---
title: "Claude Code Context Design: What to Include and Cut"
description: "Prompt and context design in Claude Code: what to put in the 1M-token window, what to leave out, and why a lean window beats a stuffed one."
canonical: https://callsphere.ai/blog/claude-code-context-design-what-to-include-and-cut
category: "Agentic AI"
tags: ["agentic ai", "claude", "claude code", "context engineering", "prompt engineering", "context window", "anthropic"]
author: "CallSphere Team"
published: 2026-04-15T09:32:44.000Z
updated: 2026-06-06T21:47:43.478Z
---

# Claude Code Context Design: What to Include and Cut

> Prompt and context design in Claude Code: what to put in the 1M-token window, what to leave out, and why a lean window beats a stuffed one.

A 1M-token context window does not make context design easier; it makes the wrong instincts more expensive. The biggest mistake engineers make with Claude Code is treating the window as a place to dump everything they might conceivably need. More context is not more intelligence — past a point, it is noise that dilutes attention, inflates cost, and slows every turn. Good context design is the discipline of deciding what earns a place in the window and what stays out. This post is about making those calls well.

## Context is a curation problem, not a capacity problem

Context engineering is the practice of deciding what information to place in a model's window so it can reason effectively. The framing that matters: you are curating, not hoarding. Every token competes for the model's attention, and the most relevant facts compete against the least relevant ones on equal footing inside the prompt. Bury the one schema the task depends on under ten files it does not, and you have made the model's job harder, not easier.

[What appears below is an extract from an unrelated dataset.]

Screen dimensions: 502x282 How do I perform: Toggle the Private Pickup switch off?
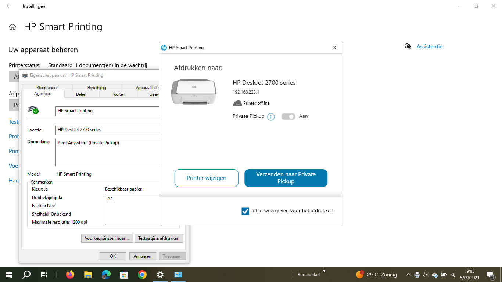288,116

The capacity of a 1M-token window changes the math but not the principle. It means you *can* hold an entire service in context — but "can" is not "should." The right question is never "will it fit?" It is "does this token improve the next decision?" Most of the repo, most of the time, does not. Curate for the task in front of you and let the rest stay on disk where the agent can fetch it if a step needs it.

## What to put in

Include the things the agent cannot infer and the task genuinely depends on. Durable project facts come first: architecture, conventions, build and test commands, and the landmines specific to your codebase — these go in a stable memory file that survives compaction. Then the precise slice of code the task touches plus its immediate dependencies, loaded deliberately. Then a clear statement of the goal and the definition of done, so the agentic loop has a target to check against.

```mermaid
flowchart TD
  A["Candidate information"] --> B{"Can the agent infer it from code?"}
  B -->|Yes| C["Leave out: fetch on demand"]
  B -->|No| D{"Does the task depend on it?"}
  D -->|No| C
  D -->|Yes| E{"Durable or volatile?"}
  E -->|Durable| F["Stable memory prefix"]
  E -->|Volatile| G["Volatile suffix, prune later"]
  F --> H["Tight, high-signal window"]
  G --> H
```

Fresh, high-signal tool results also belong in — but only the distilled version. The top query matches, the failing test output, the one function that is misbehaving. Each of these earns its place because the next decision rests on it. The test for inclusion is simple and strict: would the agent make a worse decision without this token? If not, it stays out.

## What to leave out

Leave out anything the agent can rederive on demand. The full repository, when the task touches three files. Verbose logs the agent already extracted the answer from. Entire API responses when one field mattered. Old conversation turns whose conclusions are already captured in a summary. All of these are reachable through tools when needed, so keeping them resident is pure cost with no benefit.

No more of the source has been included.